• [AUSGANGSTEXT]
'''

Teures Transportflugzeug Airbus-Projekt A400M steht auf der Kippe
Hamburg/Davos - Wenn das Gespräch auf den Militärtransporter A400M kommt, reagiert Thomas Enders wenig erfreut. "Wir wollen den Flieger bauen. Aber nicht um jeden Preis", bekannte der Airbus-Chef beim Weltwirtschaftsforums in Davos.

A-400M-Vorstellung in Sevilla: Lust-Verlust am Militärprojekt
Foto: APDas klingt nach einer Trendwende. Bisher hatten Airbus und der Mutterkonzern EADS Gerüchte, der Flugzeugbauer wolle unter Umständen aus dem Projekt aussteigen, stets dementiert. Doch die Querelen um das Transportflugzeug kosten offenbar derart viel Nerven, Geld und Zeit, dass Enders ernsthaft an den Ausstieg denkt. Es müsse für Airbus die Chance auf Erfolg bestehen, sagt er.
Nicht nur bei dem Flugzeugbauer verliert man die Lust am A400M. Auch im Bundesverteidigungsministerium ist man genervt. Offiziell will sich das Haus von Franz Josef Jung (CDU) zwar nicht äußern. Ein hochrangiger Luftwaffenoffizier erklärt jedoch SPIEGEL ONLINE: "Die Begeisterung über die Art und Weise, wie Airbus mit dem Problem umgeht, hält sich im Bundesverteidigungsministerium sehr in Grenzen."

'''

• [AUFGABE 1] Zitieren Sie aus den Datensätzen die Zeilen von der Zeile mit „Click the 12 over 1.1 label at the top“ bis zur Zeile mit „[x=339, y=357]“, beide eingeschlossen. Lassen Sie die Bilder dabei weg.
Der Artikel über den A400M und die Datensätze hängen inhaltlich nicht zusammen.

• [DATENSATZAUSZÜGE]
'''

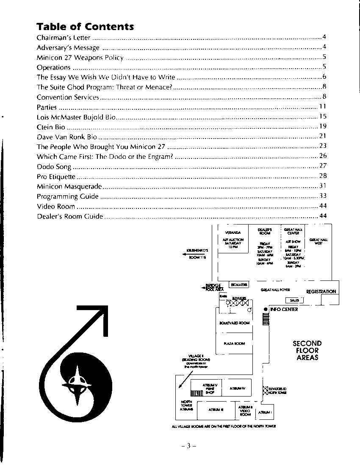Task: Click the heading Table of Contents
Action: click(85, 27)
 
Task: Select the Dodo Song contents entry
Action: click(54, 167)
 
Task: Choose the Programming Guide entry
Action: click(68, 197)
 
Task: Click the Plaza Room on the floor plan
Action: click(234, 344)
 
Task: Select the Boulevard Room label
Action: click(234, 323)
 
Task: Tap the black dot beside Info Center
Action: click(266, 309)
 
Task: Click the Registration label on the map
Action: click(321, 291)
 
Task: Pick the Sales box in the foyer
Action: click(294, 300)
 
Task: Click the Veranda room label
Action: click(233, 233)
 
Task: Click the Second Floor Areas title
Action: click(307, 350)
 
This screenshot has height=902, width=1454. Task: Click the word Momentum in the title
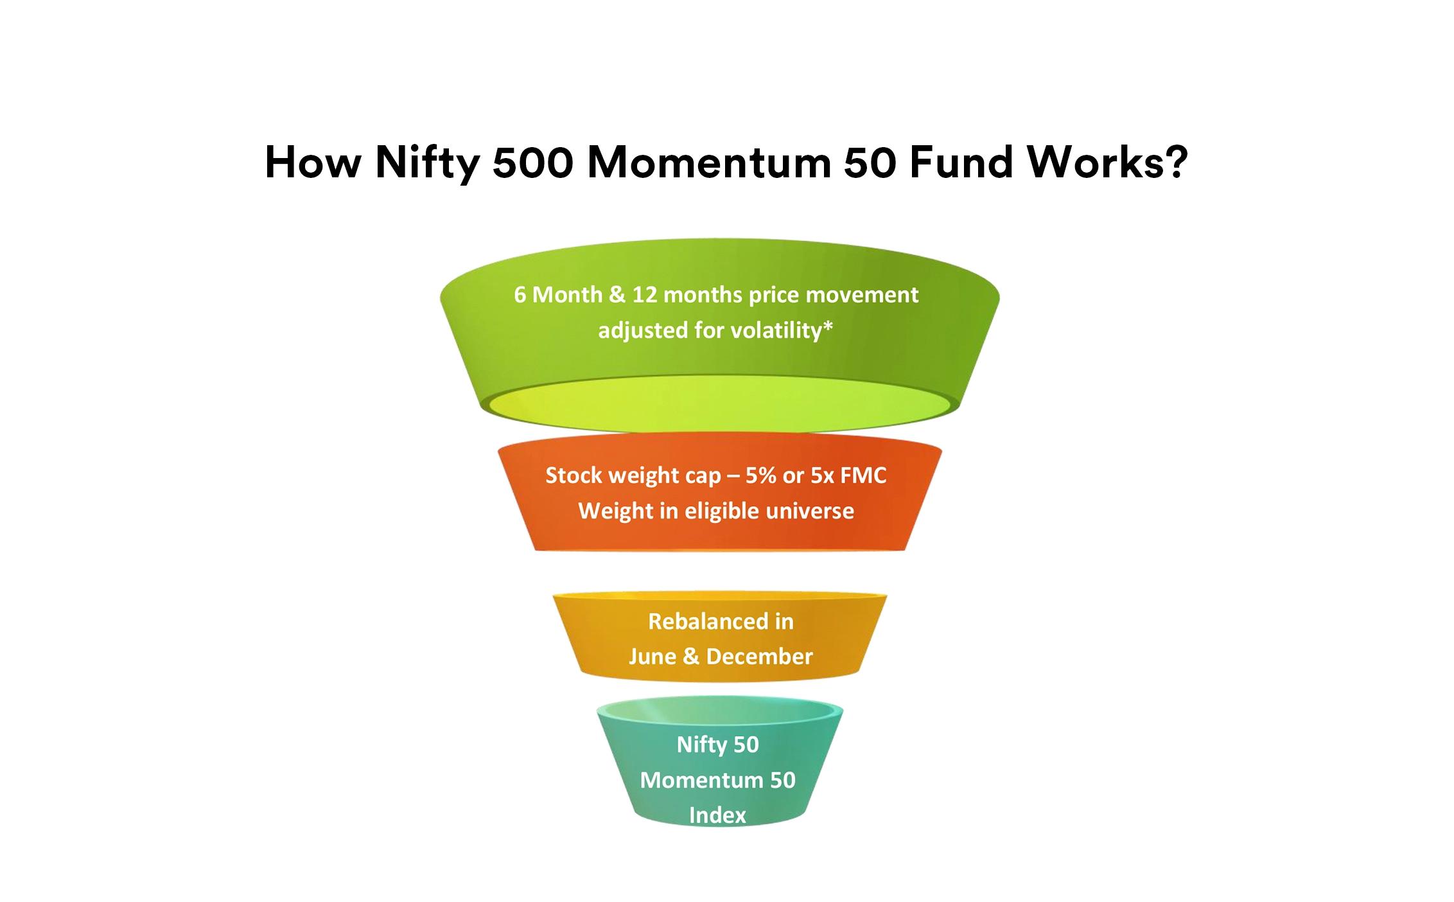pyautogui.click(x=710, y=162)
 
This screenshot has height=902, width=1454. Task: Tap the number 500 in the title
pyautogui.click(x=533, y=162)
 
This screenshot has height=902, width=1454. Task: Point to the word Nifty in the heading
pyautogui.click(x=428, y=163)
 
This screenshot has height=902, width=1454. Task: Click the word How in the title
pyautogui.click(x=313, y=162)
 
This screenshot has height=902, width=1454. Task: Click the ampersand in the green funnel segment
pyautogui.click(x=617, y=295)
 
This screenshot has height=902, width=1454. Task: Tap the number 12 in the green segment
pyautogui.click(x=645, y=295)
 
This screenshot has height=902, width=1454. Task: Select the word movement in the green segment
pyautogui.click(x=862, y=295)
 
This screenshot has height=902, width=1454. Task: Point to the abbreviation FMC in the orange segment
pyautogui.click(x=863, y=475)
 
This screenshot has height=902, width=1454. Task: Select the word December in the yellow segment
pyautogui.click(x=759, y=657)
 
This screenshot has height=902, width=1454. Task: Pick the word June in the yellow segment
pyautogui.click(x=653, y=657)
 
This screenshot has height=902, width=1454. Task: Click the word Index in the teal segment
pyautogui.click(x=717, y=815)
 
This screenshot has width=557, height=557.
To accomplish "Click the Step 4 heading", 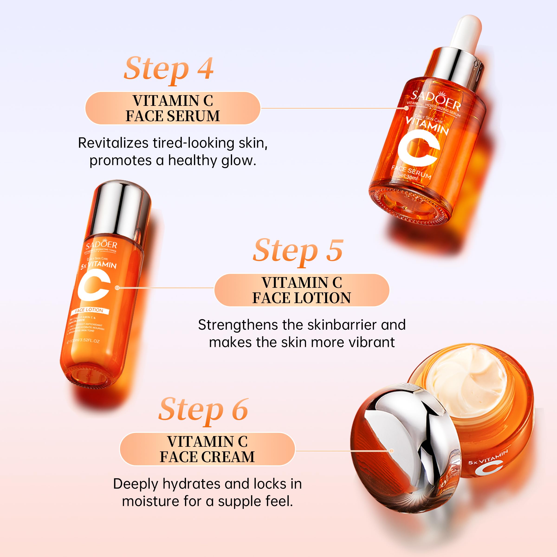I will pos(169,69).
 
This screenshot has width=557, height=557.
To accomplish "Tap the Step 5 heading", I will pos(298,251).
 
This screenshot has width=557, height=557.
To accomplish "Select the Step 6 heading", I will pos(204,410).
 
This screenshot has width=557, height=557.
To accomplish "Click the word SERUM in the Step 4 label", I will pos(194,116).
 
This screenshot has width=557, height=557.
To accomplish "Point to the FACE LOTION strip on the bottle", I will pos(89,310).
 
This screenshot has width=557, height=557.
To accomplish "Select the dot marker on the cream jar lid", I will pos(392,451).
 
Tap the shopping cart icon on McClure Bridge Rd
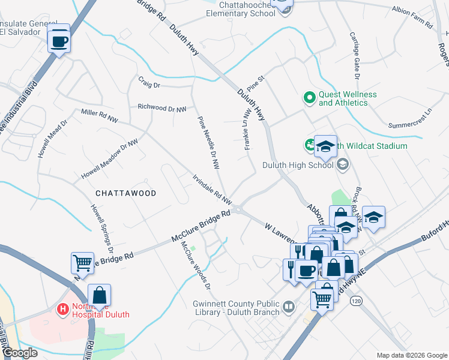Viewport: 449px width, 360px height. tap(82, 262)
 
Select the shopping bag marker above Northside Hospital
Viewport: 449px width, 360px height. tap(100, 296)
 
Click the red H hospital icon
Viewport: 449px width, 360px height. tap(61, 310)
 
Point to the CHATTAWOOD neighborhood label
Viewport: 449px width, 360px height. tap(125, 193)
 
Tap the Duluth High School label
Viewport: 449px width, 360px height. tap(298, 166)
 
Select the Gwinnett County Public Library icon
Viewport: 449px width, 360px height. tap(289, 308)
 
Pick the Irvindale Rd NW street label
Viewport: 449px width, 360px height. tap(211, 188)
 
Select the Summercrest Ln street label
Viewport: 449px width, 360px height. tap(410, 119)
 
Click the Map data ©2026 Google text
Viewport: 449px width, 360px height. tap(411, 355)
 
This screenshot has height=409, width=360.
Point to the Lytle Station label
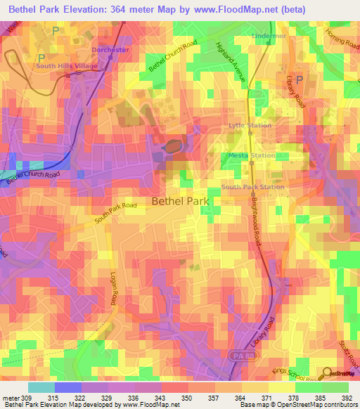coord(250,125)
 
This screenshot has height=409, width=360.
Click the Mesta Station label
coord(251,155)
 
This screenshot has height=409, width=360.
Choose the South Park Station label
coord(252,187)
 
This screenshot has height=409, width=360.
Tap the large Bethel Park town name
coord(181,201)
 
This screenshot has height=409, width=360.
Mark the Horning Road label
coord(341,39)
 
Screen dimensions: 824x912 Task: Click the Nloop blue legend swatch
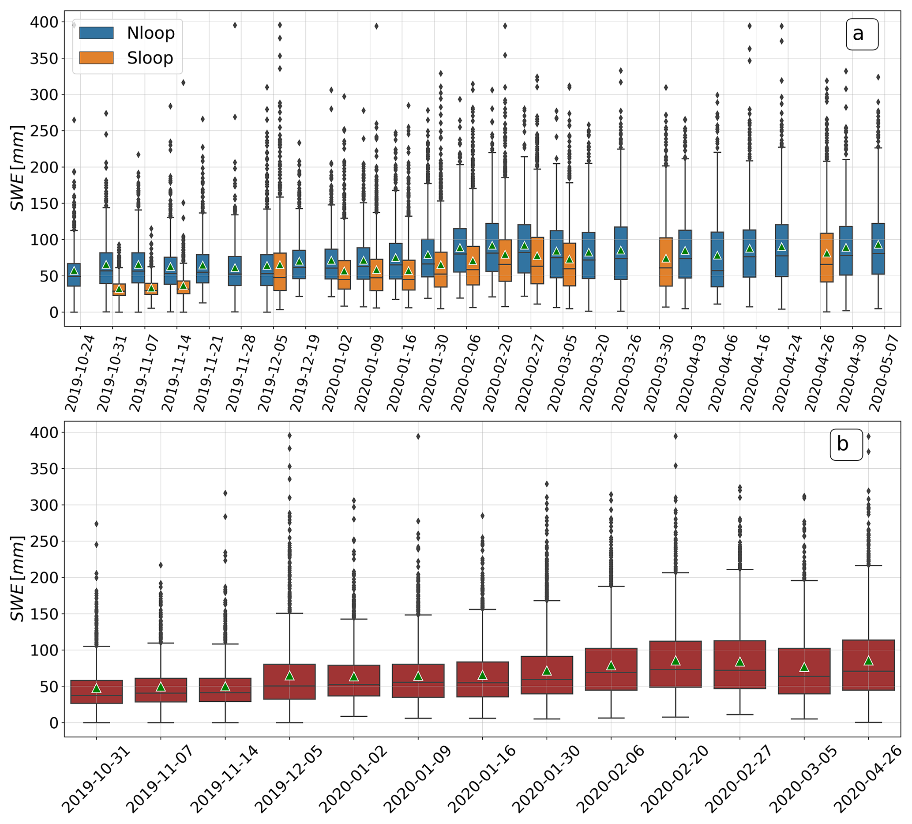click(x=96, y=33)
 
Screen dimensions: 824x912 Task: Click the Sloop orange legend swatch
click(x=96, y=58)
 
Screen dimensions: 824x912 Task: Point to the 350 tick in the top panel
click(x=44, y=58)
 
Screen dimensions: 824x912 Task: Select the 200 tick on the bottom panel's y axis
click(x=44, y=577)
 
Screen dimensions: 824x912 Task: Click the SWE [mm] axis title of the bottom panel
click(x=17, y=578)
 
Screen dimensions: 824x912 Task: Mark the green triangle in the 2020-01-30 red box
click(x=547, y=671)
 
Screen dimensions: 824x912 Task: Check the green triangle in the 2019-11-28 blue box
click(x=235, y=267)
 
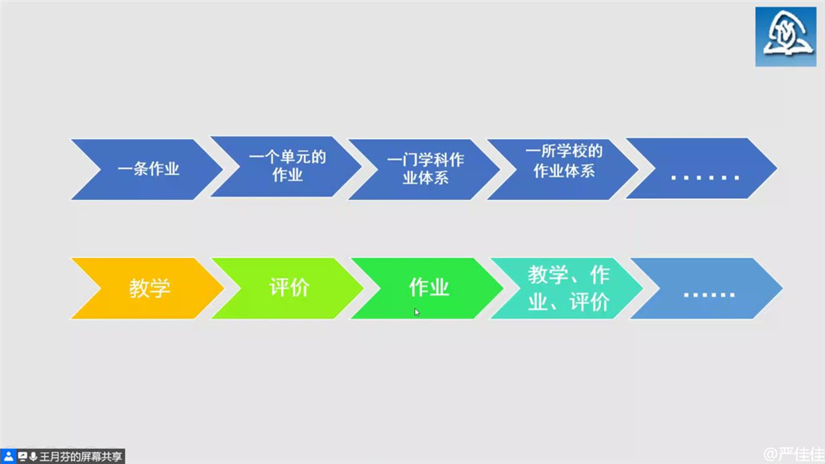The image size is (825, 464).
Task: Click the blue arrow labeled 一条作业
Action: pyautogui.click(x=147, y=169)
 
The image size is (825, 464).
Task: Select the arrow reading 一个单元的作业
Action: pyautogui.click(x=286, y=167)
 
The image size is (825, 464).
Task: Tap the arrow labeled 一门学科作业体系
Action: pyautogui.click(x=425, y=169)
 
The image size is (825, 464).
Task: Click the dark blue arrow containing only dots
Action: pyautogui.click(x=702, y=168)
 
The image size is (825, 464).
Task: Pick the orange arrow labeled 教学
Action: pyautogui.click(x=148, y=288)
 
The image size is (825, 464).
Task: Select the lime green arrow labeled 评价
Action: pyautogui.click(x=288, y=288)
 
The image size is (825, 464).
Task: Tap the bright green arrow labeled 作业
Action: pyautogui.click(x=427, y=288)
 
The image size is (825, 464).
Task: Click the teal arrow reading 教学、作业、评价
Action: pyautogui.click(x=566, y=288)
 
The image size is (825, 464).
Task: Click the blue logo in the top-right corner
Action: pyautogui.click(x=786, y=37)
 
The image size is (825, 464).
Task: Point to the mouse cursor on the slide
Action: pyautogui.click(x=417, y=312)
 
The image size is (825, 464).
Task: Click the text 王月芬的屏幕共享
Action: pyautogui.click(x=81, y=457)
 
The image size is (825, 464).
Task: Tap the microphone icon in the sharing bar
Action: pyautogui.click(x=33, y=457)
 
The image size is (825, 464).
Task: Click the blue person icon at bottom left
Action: pyautogui.click(x=8, y=456)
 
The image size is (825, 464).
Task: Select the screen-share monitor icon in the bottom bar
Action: pyautogui.click(x=23, y=457)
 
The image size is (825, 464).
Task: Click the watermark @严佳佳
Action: pyautogui.click(x=794, y=454)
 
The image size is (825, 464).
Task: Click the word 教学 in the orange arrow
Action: pyautogui.click(x=149, y=288)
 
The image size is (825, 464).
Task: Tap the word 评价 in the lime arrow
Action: pyautogui.click(x=289, y=288)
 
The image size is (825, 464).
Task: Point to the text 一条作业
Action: pyautogui.click(x=148, y=169)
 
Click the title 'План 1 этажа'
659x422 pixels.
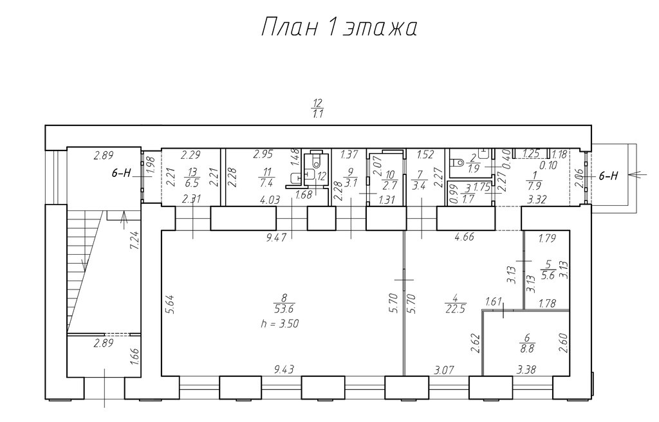point(339,28)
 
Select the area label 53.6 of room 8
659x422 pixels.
point(284,309)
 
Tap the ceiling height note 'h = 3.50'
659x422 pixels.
point(279,324)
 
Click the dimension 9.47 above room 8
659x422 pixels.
point(276,237)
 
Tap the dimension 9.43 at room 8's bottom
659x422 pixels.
point(284,369)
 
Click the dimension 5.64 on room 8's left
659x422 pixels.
point(168,304)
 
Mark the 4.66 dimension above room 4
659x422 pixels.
point(464,237)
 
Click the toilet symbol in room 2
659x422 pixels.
point(457,162)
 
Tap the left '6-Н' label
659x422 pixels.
point(122,173)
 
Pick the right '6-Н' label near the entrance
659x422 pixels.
point(608,176)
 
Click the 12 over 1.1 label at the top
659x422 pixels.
point(318,108)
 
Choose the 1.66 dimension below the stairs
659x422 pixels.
point(135,357)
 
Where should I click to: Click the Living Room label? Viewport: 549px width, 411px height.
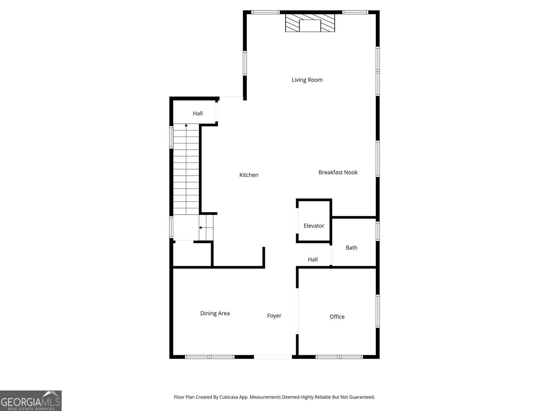[x=307, y=80]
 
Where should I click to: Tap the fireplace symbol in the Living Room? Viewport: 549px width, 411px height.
[x=310, y=23]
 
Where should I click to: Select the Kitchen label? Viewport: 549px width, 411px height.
[x=249, y=175]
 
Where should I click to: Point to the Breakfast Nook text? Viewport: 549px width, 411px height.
[x=338, y=172]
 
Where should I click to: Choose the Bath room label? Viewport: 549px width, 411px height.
[x=351, y=248]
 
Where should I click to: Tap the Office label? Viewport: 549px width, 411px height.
[x=337, y=317]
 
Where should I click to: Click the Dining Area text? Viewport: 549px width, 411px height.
[x=215, y=313]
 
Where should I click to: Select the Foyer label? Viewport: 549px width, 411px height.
[x=274, y=316]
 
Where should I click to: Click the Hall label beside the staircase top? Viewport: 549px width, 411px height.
[x=198, y=113]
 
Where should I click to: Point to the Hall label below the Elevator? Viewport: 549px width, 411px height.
[x=313, y=260]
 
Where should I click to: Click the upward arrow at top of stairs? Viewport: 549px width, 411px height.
[x=186, y=126]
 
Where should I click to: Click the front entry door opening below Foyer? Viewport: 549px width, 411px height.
[x=273, y=357]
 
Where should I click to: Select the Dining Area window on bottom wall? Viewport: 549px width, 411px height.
[x=210, y=357]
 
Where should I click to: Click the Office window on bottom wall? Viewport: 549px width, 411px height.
[x=339, y=357]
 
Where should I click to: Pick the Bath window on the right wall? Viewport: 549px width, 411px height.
[x=377, y=231]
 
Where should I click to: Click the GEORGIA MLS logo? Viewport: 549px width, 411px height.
[x=31, y=401]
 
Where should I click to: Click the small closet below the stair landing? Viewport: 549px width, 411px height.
[x=191, y=254]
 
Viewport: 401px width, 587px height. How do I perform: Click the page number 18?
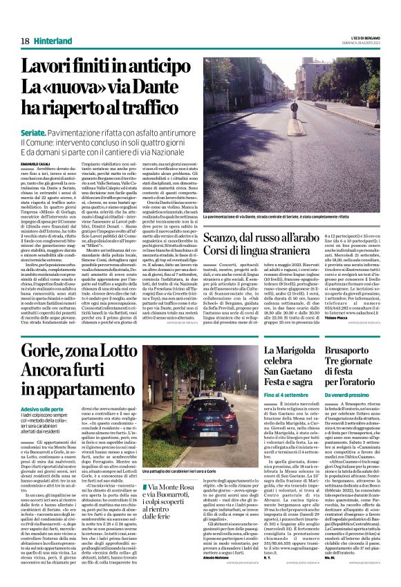(24, 41)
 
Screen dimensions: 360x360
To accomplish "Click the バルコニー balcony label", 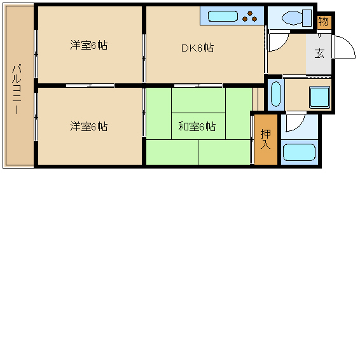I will (x=17, y=89).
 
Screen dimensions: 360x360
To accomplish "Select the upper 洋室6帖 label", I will (x=88, y=46).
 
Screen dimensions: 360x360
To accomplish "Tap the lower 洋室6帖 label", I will (x=88, y=127).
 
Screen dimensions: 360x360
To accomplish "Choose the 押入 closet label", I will (x=266, y=139).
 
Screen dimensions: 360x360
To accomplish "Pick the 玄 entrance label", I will (x=319, y=53).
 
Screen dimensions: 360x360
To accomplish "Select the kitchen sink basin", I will (x=222, y=15).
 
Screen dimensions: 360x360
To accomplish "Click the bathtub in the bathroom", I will (x=298, y=153).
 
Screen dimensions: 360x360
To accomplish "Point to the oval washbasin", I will (x=275, y=94).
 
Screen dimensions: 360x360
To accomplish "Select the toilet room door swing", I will (x=278, y=40).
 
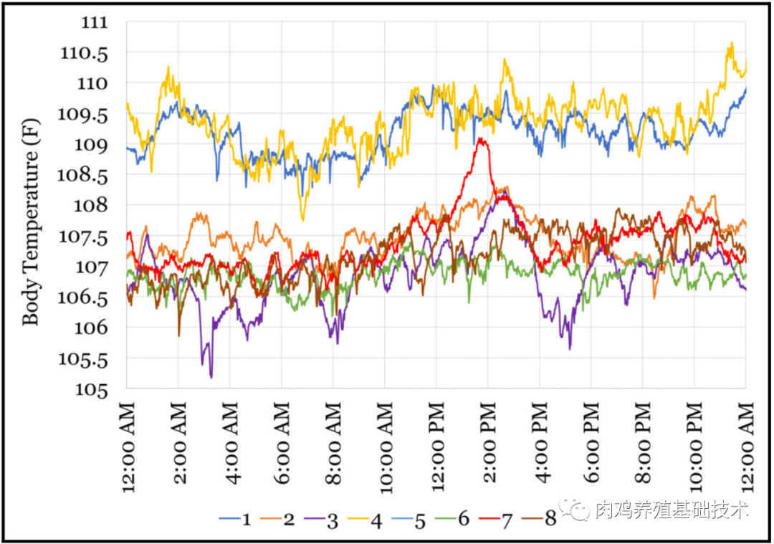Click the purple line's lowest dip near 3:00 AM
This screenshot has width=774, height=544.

'''

• [AUFGABE 2] Welcher Partei gehört Franz Josef Jung laut dem Artikel über den A400M an?

• [ERWARTETE AUSGABE 1]
Click the 12 over 1.1 label at the top
659x422 pixels.
point(318,108)
 
Choose the 1.66 dimension below the stairs
659x422 pixels.
point(135,357)
 
Where should I click to: Click the Living Room label? Viewport: 549px width, 411px height.
[x=307, y=80]
 
Where should I click to: Tap the fireplace symbol in the Living Room? Viewport: 549px width, 411px height.
[x=310, y=23]
 
Where should I click to: Select the Kitchen label? Viewport: 549px width, 411px height.
[x=249, y=175]
 
Where should I click to: Point to the Breakfast Nook text? Viewport: 549px width, 411px height.
[x=338, y=172]
 
Where should I click to: Choose the Bath room label? Viewport: 549px width, 411px height.
[x=351, y=248]
 
Where should I click to: Tap the Office label? Viewport: 549px width, 411px height.
[x=337, y=317]
 
Where should I click to: Click the Dining Area text? Viewport: 549px width, 411px height.
[x=215, y=313]
 
Where should I click to: Select the Foyer label? Viewport: 549px width, 411px height.
[x=274, y=316]
 
Where should I click to: Click the Hall label beside the staircase top? Viewport: 549px width, 411px height.
[x=198, y=113]
 
Where should I click to: Point to the Hall label below the Elevator? Viewport: 549px width, 411px height.
[x=313, y=260]
 
Where should I click to: Click the upward arrow at top of stairs? Viewport: 549px width, 411px height.
[x=186, y=126]
 
Where should I click to: Click the front entry door opening below Foyer? Viewport: 549px width, 411px height.
[x=273, y=357]
 
Where should I click to: Select the Dining Area window on bottom wall? Viewport: 549px width, 411px height.
[x=210, y=357]
 
Where should I click to: Click the Office window on bottom wall? Viewport: 549px width, 411px height.
[x=339, y=357]

• [ERWARTETE AUSGABE 2] Der CDU.